Gradualmente, lo fue acostumbrando a la realidad. Una vez le ordenó que embanderara una cumbre lejana. Al otro día, flameaba la bandera en la cumbre. Ensayó otros experimentos análogos, cada vez más audaces. Comprendió con cierta amargura que su hijo estaba listo para nacer—y tal vez impaciente. Esa noche lo besó por primera vez y lo envió al otro templo cuyos despojos blanqueaban río abajo, a muchas leguas de inextricable selva y de ciénaga. Antes (para que no supiera nunca que era un fantasma, para que se creyera un hombre como los otros) le infundió el olvido total de sus años de aprendizaje.
Su victoria y su paz quedaron empañadas de hastío. En los crepúsculos de la tarde y del alba, se prosternaba ante la figura de piedra, tal vez imaginando que su hijo irreal ejecutaba idénticos ritos, en otras ruinas circulares, aguas abajo; de noche no soñaba, o soñaba como lo hacen todos los hombres. Percibía con cierta palidez los sonidos y formas del universo: el hijo ausente se nutría de esas disminuciones de su alma. El propósito de su vida estaba colmado; el hombre persistió en una suerte de éxtasis. Al cabo de un tiempo que ciertos narradores de su historia prefieren computar en años y otros en lustros, lo despertaron dos remeros a medianoche: no pudo ver sus caras, pero le hablaron de un hombre mágico en un templo del Norte, capaz de hollar el fuego y de no quemarse. El mago recordó bruscamente las palabras del dios. Recordó que de todas las criaturas que componen el orbe, el fuego era la única que sabía que su hijo era un fantasma. Ese recuerdo, apaciguador al principio, acabó por atormentarlo. Temió que su hijo meditara en ese privilegio anormal y descubriera de algún modo su condición de mero simulacro. No ser un hombre, ser la proyección del sueño de otro hombre ¡qué humillación incomparable, qué vértigo! A todo padre le interesan los hijos que ha procreado (que ha permitido) en una mera confusión o felicidad; es natural que el mago temiera por el porvenir de aquel hijo, pensado entraña por entraña y rasgo por rasgo, en mil y una noches secretas.
El término de sus cavilaciones fue brusco, pero lo prometieron algunos signos. Primero (al cabo de una larga sequía) una remota nube en un cerro, liviana como un pájaro; luego, hacia el Sur, el cielo que tenía el color rosado de la encía de los leopardos; luego las humaredas que herrumbraron el metal de las noches, después la fuga pánica de las bestias. Porque se repitió lo acontecido hace muchos siglos. Las ruinas del santuario del dios del fuego fueron destruidas por el fuego. En un alba sin pájaros el mago vio cernirse contra los muros el incendio concéntrico. Por un instante, pensó refugiarse en las aguas, pero luego comprendió que la muerte venía a coronar su vejez y a absolverlo de sus trabajos. Caminó contra los jirones de fuego. Éstos no mordieron su carne, éstos lo acariciaron y lo inundaron sin calor y sin combustión. Con alivio, con humillación, con terror, comprendió que él también era una apariencia, que otro estaba soñándolo.

Jorge Luis Borges (Argentina, 1899 - 1986) fue uno de los escritores más reverenciados del siglo XX. En su obra, planteó la multiplicidad del tiempo y el espacio, así como la presencia de un lector activo, co-creador del texto.

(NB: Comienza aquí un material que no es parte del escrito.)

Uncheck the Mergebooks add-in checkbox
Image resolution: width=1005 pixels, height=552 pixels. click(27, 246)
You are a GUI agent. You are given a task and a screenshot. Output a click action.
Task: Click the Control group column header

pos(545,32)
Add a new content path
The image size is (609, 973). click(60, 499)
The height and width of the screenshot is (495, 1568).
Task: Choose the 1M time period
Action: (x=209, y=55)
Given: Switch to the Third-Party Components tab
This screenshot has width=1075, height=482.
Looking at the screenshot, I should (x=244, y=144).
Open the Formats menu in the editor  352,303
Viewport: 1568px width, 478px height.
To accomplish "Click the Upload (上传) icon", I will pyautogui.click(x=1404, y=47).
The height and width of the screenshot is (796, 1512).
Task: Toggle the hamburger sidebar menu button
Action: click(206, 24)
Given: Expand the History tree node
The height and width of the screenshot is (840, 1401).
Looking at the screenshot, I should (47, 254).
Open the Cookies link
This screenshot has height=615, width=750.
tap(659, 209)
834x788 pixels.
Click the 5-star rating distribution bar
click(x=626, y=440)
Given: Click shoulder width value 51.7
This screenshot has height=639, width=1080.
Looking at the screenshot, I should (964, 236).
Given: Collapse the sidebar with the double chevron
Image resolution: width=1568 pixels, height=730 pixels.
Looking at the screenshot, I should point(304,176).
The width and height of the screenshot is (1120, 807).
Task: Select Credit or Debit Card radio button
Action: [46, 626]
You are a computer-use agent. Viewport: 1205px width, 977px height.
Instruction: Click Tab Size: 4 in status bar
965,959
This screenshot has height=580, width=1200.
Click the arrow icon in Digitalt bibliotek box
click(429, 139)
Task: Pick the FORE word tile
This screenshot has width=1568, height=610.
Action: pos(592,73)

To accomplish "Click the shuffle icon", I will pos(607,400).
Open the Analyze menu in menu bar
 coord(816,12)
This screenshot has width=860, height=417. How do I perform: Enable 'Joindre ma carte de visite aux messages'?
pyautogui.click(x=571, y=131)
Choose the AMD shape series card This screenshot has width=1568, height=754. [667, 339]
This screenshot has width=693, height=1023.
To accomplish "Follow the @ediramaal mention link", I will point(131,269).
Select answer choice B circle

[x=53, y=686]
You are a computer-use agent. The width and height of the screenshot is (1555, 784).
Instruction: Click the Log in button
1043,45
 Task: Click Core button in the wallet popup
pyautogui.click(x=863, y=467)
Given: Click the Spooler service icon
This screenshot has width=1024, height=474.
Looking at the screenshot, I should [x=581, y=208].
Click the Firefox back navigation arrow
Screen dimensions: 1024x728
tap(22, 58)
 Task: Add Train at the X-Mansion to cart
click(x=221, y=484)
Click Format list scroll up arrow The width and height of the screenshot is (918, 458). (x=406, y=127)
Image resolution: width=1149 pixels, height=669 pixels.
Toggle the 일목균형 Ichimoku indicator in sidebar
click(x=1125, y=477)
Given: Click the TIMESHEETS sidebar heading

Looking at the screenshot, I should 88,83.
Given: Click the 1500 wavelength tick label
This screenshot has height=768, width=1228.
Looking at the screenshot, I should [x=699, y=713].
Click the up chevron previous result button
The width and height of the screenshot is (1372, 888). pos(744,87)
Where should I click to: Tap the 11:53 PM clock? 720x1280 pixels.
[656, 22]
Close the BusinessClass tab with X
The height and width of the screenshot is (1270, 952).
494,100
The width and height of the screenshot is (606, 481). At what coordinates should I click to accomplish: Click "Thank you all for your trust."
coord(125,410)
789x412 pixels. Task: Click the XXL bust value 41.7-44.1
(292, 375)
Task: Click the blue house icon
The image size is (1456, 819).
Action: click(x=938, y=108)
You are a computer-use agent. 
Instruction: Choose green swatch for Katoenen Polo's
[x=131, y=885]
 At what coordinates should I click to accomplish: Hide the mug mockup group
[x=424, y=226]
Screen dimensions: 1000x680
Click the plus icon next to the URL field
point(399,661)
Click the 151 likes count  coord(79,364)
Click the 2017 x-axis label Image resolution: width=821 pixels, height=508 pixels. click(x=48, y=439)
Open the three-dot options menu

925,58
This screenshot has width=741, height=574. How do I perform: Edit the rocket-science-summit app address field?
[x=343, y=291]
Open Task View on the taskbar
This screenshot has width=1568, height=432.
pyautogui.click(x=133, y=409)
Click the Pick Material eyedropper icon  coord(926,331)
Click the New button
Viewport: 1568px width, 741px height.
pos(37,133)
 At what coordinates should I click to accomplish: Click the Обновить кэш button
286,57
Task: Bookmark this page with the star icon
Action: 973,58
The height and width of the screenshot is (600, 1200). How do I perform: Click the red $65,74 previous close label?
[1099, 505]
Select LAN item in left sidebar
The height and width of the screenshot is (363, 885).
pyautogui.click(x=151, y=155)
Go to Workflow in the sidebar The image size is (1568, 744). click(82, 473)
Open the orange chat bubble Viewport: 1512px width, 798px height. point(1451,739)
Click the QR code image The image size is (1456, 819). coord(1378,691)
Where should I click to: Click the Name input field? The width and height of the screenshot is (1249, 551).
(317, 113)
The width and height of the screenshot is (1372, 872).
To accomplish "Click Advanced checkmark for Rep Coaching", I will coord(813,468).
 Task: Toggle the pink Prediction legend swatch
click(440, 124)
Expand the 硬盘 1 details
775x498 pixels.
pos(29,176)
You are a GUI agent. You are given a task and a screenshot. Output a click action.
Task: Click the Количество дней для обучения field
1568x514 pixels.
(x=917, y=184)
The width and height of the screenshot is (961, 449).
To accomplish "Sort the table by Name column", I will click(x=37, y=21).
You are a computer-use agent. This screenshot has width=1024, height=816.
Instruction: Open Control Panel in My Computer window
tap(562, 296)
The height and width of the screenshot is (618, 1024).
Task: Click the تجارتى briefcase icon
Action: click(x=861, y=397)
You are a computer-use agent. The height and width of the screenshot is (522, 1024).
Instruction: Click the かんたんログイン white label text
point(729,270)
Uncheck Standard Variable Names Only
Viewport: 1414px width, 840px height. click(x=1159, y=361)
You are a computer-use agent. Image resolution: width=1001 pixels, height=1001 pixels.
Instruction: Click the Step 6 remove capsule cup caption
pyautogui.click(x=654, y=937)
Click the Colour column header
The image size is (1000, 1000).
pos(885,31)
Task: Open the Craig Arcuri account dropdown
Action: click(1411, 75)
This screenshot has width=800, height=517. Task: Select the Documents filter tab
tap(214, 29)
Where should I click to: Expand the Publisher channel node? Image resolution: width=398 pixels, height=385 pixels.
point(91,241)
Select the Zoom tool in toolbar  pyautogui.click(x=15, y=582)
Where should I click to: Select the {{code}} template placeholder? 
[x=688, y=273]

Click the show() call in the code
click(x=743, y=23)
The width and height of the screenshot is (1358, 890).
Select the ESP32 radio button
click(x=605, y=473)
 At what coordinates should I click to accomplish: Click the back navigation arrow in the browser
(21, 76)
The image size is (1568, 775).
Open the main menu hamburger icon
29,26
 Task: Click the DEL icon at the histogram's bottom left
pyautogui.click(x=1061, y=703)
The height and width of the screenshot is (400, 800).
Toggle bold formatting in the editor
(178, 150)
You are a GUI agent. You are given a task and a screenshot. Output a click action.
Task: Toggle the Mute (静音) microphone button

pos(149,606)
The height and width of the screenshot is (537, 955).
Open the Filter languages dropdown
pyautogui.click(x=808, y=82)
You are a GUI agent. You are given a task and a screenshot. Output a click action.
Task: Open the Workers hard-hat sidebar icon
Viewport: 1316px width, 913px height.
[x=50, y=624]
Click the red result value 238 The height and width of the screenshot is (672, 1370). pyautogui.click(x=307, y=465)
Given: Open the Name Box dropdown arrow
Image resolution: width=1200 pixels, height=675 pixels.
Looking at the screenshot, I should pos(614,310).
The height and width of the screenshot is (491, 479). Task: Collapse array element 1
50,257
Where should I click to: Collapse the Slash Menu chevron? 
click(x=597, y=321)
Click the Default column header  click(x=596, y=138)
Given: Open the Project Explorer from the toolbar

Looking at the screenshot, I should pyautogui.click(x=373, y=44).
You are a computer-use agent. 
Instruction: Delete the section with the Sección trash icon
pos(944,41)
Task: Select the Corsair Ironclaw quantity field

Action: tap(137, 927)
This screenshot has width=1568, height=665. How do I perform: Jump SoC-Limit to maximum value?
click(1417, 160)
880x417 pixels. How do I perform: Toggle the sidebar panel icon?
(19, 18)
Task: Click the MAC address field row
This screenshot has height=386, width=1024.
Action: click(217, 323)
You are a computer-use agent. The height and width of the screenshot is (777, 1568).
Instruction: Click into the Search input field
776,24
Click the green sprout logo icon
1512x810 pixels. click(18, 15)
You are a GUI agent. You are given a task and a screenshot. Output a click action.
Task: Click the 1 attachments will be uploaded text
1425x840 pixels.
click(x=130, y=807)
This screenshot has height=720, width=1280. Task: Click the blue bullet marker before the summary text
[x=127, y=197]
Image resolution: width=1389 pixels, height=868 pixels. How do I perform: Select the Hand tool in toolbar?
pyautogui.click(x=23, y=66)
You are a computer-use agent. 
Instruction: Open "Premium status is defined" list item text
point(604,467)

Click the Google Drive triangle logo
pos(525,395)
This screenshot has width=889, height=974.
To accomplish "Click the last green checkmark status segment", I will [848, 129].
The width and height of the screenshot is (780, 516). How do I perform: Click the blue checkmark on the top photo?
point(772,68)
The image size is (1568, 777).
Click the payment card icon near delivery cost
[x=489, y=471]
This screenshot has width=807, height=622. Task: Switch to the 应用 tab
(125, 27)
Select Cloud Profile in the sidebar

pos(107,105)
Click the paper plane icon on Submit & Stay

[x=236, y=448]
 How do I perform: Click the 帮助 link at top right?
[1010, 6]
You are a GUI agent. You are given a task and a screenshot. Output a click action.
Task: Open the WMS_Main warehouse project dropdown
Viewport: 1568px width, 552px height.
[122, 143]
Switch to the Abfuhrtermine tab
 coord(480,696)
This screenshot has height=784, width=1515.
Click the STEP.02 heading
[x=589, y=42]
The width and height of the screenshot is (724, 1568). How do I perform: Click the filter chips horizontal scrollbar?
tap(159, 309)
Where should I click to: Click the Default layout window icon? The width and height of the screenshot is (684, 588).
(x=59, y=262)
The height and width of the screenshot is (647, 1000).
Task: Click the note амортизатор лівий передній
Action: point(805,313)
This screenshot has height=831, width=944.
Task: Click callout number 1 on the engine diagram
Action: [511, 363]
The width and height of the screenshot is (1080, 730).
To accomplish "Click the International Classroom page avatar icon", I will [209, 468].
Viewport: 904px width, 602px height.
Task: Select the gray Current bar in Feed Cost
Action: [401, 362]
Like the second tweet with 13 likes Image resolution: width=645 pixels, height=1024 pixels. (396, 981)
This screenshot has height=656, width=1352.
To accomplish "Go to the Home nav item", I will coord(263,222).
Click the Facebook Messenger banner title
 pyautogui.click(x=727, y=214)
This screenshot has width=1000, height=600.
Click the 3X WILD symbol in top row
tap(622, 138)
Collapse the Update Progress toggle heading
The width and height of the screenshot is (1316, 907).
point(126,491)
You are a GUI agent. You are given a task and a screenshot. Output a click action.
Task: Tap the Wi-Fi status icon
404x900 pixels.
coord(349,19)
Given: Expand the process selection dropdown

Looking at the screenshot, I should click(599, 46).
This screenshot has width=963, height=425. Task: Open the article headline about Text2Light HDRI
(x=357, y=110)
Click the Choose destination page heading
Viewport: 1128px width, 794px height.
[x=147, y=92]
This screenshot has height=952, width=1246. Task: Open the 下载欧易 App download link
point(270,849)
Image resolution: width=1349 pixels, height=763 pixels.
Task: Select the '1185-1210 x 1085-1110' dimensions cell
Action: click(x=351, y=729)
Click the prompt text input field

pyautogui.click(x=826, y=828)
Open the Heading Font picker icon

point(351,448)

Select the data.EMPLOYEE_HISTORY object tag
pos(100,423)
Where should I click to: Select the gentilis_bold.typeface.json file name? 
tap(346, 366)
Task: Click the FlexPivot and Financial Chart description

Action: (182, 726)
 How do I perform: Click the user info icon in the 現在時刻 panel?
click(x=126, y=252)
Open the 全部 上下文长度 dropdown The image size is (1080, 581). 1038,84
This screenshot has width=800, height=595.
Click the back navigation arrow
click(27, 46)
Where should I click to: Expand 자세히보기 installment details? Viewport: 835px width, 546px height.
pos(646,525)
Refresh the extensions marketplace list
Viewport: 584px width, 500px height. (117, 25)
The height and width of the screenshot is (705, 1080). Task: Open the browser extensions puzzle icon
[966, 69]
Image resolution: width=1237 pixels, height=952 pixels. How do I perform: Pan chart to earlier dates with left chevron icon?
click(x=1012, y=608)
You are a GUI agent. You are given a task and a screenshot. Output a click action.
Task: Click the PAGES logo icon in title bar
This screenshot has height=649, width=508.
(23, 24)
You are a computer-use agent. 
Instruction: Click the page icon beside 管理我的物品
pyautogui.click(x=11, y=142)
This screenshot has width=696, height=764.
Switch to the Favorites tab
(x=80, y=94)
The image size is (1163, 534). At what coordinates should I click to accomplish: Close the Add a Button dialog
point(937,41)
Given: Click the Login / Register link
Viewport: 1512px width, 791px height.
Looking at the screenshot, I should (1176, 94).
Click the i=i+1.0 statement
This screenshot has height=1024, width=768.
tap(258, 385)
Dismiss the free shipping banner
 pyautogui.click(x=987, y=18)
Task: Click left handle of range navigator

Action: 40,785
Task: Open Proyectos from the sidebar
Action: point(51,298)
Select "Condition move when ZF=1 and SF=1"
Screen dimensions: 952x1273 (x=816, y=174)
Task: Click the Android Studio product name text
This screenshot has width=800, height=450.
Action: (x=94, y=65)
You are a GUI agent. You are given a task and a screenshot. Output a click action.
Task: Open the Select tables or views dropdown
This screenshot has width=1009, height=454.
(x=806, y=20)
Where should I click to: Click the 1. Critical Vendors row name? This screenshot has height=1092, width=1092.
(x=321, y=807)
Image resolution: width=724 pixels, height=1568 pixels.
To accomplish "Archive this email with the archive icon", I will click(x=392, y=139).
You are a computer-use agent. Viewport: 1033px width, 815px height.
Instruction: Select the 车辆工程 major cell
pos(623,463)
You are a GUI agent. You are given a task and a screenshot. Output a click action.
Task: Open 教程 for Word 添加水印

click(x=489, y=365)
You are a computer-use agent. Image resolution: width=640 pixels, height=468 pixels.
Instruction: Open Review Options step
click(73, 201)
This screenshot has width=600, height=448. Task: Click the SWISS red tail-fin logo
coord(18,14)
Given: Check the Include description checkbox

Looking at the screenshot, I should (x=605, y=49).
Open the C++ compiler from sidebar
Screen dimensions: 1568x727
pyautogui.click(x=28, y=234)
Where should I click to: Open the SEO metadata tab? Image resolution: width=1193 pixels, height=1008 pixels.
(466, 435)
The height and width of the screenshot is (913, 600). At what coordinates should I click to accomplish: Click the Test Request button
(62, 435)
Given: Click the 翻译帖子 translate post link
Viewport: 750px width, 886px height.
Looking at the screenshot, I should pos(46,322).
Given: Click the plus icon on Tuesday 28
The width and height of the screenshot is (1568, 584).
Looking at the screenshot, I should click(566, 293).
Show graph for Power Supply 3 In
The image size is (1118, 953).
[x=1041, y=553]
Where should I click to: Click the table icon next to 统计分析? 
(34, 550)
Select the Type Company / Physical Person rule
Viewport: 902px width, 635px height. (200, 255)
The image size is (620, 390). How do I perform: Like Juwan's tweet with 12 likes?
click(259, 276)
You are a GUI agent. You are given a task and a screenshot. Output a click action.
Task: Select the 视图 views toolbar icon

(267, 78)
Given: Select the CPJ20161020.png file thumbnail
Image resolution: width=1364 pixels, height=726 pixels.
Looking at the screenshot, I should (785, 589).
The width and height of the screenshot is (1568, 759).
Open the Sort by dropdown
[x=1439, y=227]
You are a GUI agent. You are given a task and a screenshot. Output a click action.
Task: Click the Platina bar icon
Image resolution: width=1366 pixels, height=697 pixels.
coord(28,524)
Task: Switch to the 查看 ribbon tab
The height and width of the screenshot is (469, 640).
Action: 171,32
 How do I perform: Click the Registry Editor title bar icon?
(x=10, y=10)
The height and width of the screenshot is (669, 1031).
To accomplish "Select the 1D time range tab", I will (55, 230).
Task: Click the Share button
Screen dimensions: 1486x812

Este es uno de sus cuentos más famosos. En él trabaja el tema del tiempo configurado en un orden cíclico. Se trata de la concepción filosófica del eterno retorno que postula la repetición constante. Por ello, hacia el final del relato, se entiende que la presencia de un soñador implica a un soñador anterior.

De este modo, la existencia humana proviene del sueño de un creador que, a su vez, está siendo soñado por alguien más, entendiendo la realidad como una construcción sin principio ni fin.

Además, la historia funciona como una alegoría de la creación. En esta lectura, el autor se puede considerar como el constructor de un objeto artístico que no podría existir sin él. A su vez, el receptor actúa como reconstructor, pues la obra no puede existir sin su presencia.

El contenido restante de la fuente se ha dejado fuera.